All of the data is to be printed exactly, though the images must be left off.

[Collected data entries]
^^^^

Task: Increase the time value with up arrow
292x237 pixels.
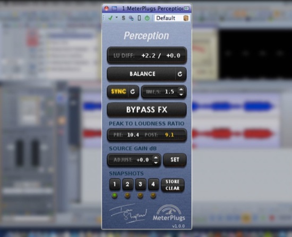Action: [x=181, y=89]
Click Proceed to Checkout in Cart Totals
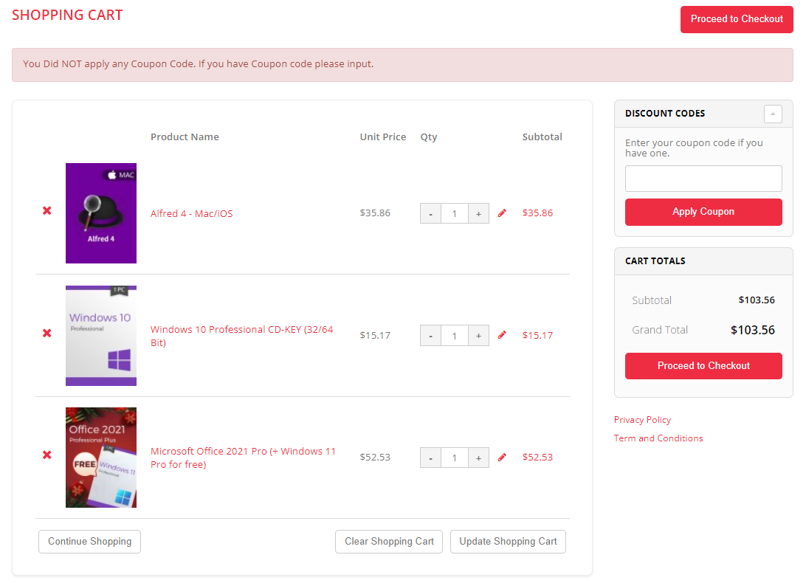This screenshot has width=806, height=583. point(703,366)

^^^^

■ Solution ■
Task: Increase the time value with up arrow
292x237 pixels.
Action: [x=181, y=89]
Click Proceed to Checkout in Cart Totals
This screenshot has width=806, height=583. point(703,366)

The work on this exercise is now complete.